(Dataset entries)
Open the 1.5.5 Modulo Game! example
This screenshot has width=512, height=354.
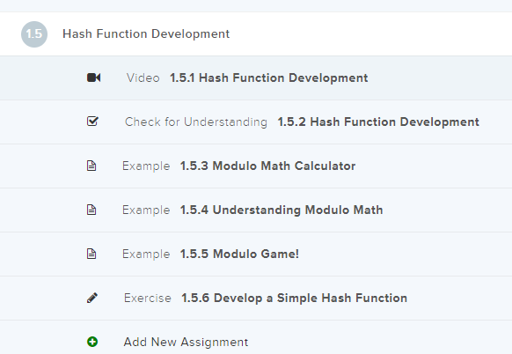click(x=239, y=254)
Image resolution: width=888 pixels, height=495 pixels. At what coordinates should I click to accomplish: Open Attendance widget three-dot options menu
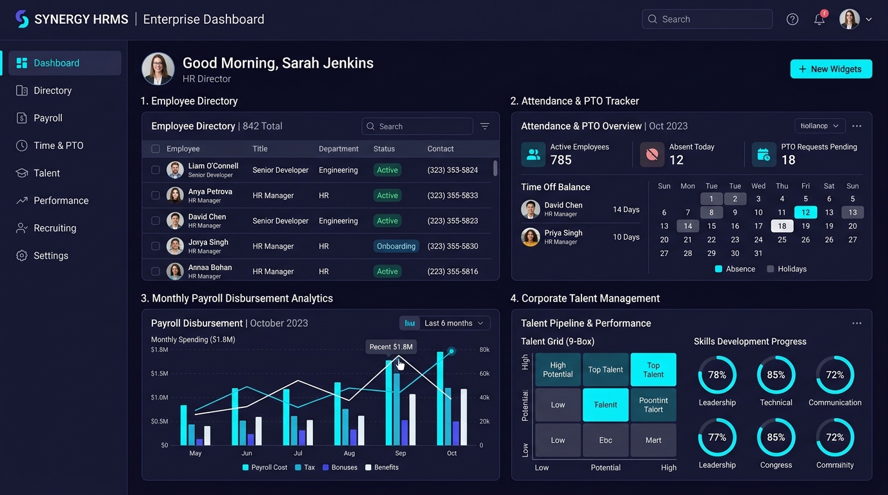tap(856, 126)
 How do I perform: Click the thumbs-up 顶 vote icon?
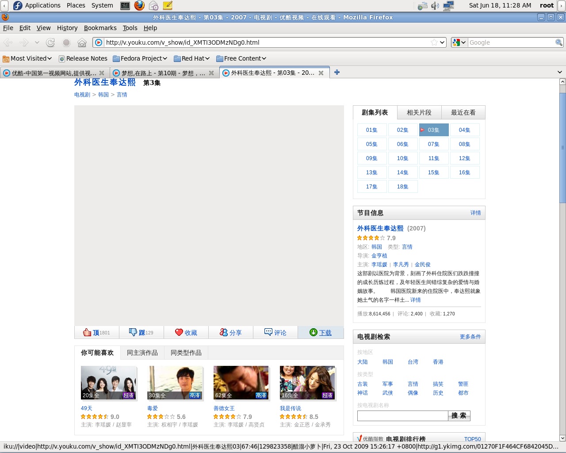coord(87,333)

---

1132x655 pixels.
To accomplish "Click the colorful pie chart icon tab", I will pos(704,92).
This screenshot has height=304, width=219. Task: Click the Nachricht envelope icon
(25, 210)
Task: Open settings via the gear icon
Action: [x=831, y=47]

* * *

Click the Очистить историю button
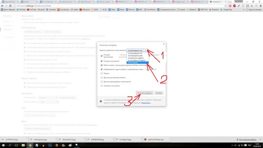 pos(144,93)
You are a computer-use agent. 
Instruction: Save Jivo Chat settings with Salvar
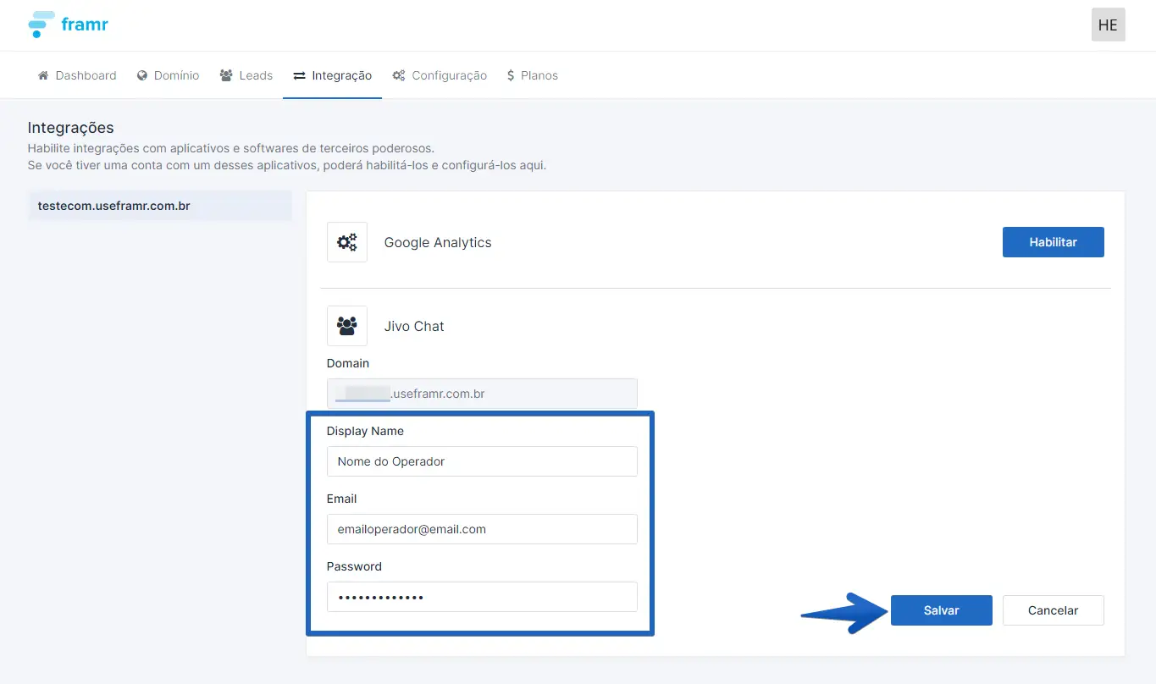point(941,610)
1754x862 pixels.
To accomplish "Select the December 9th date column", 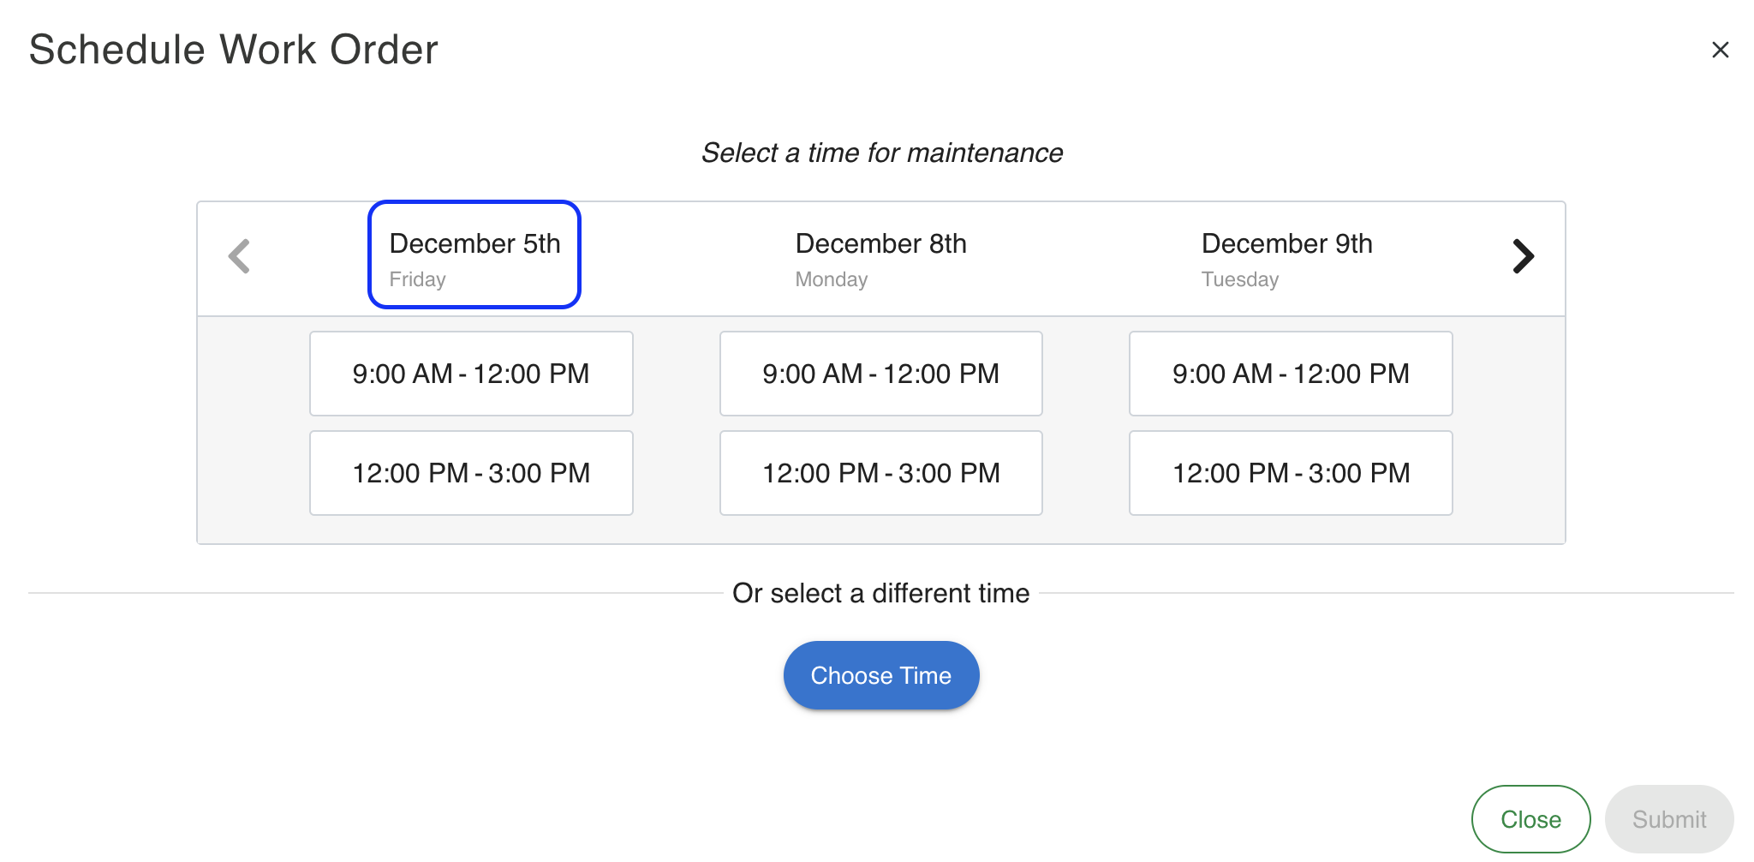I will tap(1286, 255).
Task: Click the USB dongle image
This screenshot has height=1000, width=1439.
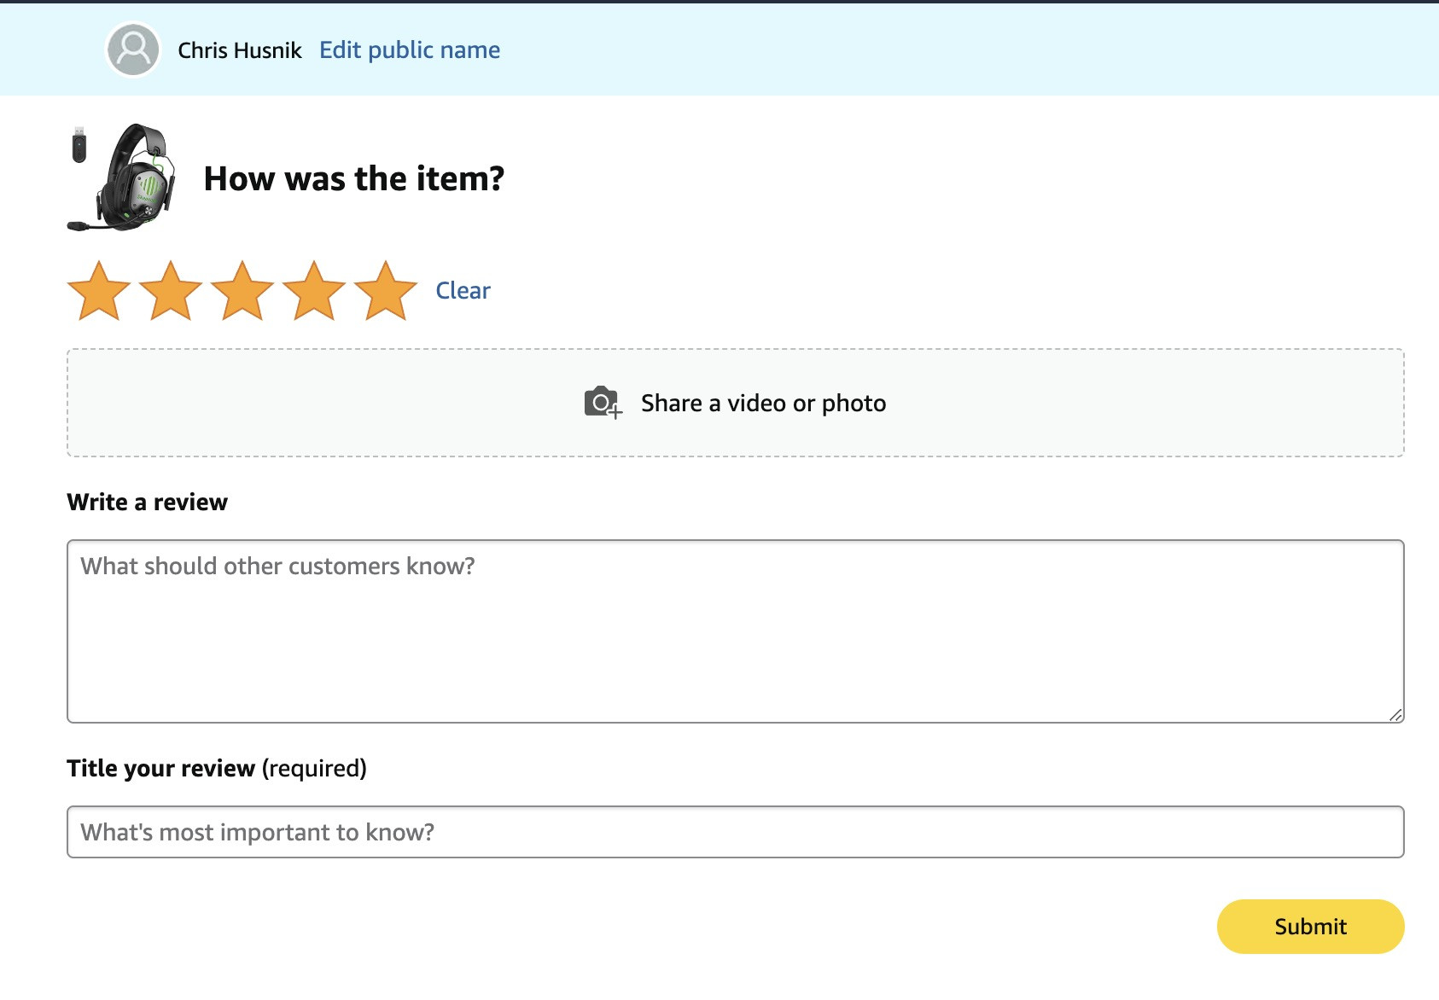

_Problem description_
Starting at the line that contains "Task: Click the USB dongle image" and stopping after the line that contains "This screenshot has height=1000, width=1439.", write out every line exactly as it appears above, and no other line.

_Output_
Task: Click the USB dongle image
This screenshot has height=1000, width=1439.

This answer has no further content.